Let's assume $f_{B_t}(t,B_t) = t*B_t$ ($B_t$ is Brownian motion)
- $f(t,B_t) = \frac{1}{2}t*B_t^2$
- $f_t(t,B_t) = \frac{1}{2}*B_t^2$
- $∫_0^Tf_t(t,B_t)dt = ∫_0^T\frac{1}{2}*B_t^2dt$
Above those are solution.
First, what I confused is that How Brownian motion can remain uninfluenced when we calculate derivative about time '$t$'?? (Question about number 2 equation)
Second, if number 2 equation true, it seems that we treat $B_t$ as constant when we do some calculus about '$t$'
then Why $∫_0^T\frac{1}{2}*B_t^2dt$ isn't simplified?

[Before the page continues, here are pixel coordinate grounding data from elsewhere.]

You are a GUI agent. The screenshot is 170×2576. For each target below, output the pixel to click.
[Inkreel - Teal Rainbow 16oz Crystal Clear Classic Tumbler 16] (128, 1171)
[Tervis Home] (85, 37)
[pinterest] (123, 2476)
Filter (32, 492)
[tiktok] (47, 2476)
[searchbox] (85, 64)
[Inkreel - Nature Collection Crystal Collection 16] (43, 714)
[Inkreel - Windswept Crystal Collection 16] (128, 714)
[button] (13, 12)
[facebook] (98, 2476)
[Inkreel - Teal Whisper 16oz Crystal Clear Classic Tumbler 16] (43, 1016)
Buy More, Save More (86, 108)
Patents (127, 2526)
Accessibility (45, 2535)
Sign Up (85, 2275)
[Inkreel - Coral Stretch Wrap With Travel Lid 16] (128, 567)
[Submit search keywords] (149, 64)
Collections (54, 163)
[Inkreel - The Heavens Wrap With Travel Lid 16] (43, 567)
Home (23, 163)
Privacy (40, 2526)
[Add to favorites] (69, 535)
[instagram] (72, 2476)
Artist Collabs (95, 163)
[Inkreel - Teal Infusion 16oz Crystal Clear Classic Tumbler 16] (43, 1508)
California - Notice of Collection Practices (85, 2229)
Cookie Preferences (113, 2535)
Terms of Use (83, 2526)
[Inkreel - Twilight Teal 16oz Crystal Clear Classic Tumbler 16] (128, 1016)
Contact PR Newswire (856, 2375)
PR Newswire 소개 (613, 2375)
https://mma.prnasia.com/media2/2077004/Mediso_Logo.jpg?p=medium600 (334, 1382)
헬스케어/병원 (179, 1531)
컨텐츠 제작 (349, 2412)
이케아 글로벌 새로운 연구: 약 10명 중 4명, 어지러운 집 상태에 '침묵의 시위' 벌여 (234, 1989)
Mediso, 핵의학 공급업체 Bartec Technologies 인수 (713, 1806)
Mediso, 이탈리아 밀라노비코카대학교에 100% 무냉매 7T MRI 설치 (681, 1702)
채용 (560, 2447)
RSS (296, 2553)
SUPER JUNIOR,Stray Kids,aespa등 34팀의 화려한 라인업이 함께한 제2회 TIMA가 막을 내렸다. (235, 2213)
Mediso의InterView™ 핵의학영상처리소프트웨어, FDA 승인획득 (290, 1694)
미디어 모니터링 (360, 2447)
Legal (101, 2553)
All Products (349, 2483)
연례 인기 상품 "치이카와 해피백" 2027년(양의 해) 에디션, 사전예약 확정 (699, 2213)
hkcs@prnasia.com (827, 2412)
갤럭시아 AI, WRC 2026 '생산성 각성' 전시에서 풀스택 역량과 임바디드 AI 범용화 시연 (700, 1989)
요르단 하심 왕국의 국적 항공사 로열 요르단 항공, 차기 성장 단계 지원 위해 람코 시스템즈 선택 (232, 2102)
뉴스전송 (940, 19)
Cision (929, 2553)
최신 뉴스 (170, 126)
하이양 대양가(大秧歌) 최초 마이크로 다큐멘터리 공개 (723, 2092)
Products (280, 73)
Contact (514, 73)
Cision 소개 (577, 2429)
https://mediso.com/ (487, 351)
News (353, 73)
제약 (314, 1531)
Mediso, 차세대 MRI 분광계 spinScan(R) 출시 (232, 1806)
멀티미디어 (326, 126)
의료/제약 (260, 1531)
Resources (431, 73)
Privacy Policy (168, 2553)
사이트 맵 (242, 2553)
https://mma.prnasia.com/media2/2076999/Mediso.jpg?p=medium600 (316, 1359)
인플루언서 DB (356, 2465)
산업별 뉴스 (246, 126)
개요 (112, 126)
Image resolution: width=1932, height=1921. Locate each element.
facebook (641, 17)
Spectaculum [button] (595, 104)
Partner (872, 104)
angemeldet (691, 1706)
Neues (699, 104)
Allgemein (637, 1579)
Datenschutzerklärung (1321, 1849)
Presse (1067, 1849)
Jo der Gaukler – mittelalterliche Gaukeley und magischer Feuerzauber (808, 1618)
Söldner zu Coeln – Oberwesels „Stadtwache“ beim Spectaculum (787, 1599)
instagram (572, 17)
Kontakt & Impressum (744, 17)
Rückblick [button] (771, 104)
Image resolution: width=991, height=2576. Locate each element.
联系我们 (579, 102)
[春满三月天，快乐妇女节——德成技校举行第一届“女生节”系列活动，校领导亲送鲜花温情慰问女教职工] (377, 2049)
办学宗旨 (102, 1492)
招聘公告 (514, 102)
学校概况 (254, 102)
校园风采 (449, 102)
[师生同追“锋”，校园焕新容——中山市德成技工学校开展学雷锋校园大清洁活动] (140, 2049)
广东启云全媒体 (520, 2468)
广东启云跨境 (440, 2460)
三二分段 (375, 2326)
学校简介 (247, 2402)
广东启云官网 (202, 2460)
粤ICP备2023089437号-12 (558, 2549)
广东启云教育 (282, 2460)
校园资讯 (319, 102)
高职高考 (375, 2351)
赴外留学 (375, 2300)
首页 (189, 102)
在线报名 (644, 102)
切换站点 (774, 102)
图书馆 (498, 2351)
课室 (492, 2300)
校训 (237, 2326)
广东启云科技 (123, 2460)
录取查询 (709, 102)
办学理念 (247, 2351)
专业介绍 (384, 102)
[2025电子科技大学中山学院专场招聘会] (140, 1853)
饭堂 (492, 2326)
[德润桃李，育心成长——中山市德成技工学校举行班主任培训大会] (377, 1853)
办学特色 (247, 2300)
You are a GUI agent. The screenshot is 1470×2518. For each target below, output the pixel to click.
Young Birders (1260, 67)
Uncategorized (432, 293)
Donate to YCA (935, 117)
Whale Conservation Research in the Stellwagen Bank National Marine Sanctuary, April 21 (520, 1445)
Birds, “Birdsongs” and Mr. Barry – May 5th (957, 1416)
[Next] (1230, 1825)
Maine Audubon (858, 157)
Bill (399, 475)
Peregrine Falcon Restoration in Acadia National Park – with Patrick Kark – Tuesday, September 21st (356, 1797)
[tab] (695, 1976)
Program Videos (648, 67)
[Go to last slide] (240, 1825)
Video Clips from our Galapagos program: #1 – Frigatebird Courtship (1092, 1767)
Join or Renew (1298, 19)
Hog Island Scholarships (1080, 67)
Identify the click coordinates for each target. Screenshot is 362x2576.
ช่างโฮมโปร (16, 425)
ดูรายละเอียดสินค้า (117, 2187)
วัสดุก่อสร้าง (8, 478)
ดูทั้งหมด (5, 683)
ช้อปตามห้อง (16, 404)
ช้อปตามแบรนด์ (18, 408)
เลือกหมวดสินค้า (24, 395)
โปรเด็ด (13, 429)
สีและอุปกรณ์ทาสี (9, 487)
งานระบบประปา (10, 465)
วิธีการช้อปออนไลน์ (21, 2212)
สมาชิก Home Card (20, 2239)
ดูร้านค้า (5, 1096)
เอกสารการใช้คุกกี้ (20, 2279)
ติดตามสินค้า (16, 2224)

I mean, why integral terms are not going away?
I think it would be simplified like this : $\frac{1}{2}*B_t^2*T$
It is somehow missleading with those indices $t,B_t$ at the bottom of $f$.
You have some function $f:\mathbb R_+ \times \mathbb R \to \mathbb R$ and you evaluate it at point $(t,B_t)$ (where the latter is understood in pointwise sense $B_t(\omega)$.
By $f_t$ they mean derivative with respect to the first argument and by $f_{B_t}$ they mean derivative with respect to second argument (you can think of value $x$ instead of $B_t$, it would make it more clear).
(To give you example, if you have some function $g(t,x) = tx$, then they call $g_t$ a derivative with respect to first argument, that is $g_t(t,x) = x$, right? So that $g_t$ is just a projection on the second argument. Even if now, you change names of your variables, $g_t$ is still the same function, it's just a denotation. Having said that, for some functions $\psi,\varphi$ of variable $t$, you still have $g_t(\varphi(t),\psi(t)) = \psi(t)$, because $g_t$ just leaves us with second argument, which in the latter case is just $\psi(t)$ and it does not matter that $\psi$ depends on $t$, because that letter $t$ in $g_t$ is just for convenience, it indicates we're differentiating with respect to first variable)
If you want to be more clear with yourself, you can change $f_t,f_{B_t}$ with $f_1,f_2$ meaning derivatives with respect to first and the second variable.
In that langueage, your equations means $f_2(t,B_t) = t B_t$ (or $f_2(t,x) = tx$ if you evaluate it pointwise for some $B_t(\omega) = x$).
And I think it's not that hard to understand it with $f_2(t,x) = tx$, since then $f(t,x) = \frac{1}{2}tx^2 $ (one of possibilities, we could add any function of variable $t$, because it's constant with respect to $x$) so that $f_t(t,x) := f_1(t,x)= \frac{1}{2}x^2 $ and as we said, $f_t(t,B_t) = f_1(t,B_t) = \frac{1}{2}B_t^2$, since it's just function $f_1$ evaluated at point $(t,B_t)$.
As for the last equality with integral, it's a little bit different. $B_t$ depends on $t$ on it's own. $$ \int_0^T f_1(t,B_t)dt = \int_0^T \frac{1}{2}B_t^2 dt $$ You see, last "dt" affects whole term under integral, which is $f_1(t,B_t)$. It's the same as with function $g$ above. Having $\int_0^T g_t(t,x)dt = \int_0^T x dt = Tx$, but if you want to evaluate $g$ at those points $(\varphi(t),\psi(t))$ then you indeed have $\int_0^T g_t(\varphi(t),\psi(t))dt = \int_0^T \psi(t) dt$ and you cannot just leave it as $T\psi(t)$
To cuy long story short, subsript near function (even if they use some variable for it) indicates which variable (meaning which one of arguments) we're integrating with respect to, but under integral, changes $dx,dt,dy$ or so on, affects whole term under integral, every one depending on the variable which we're integrating with respect to.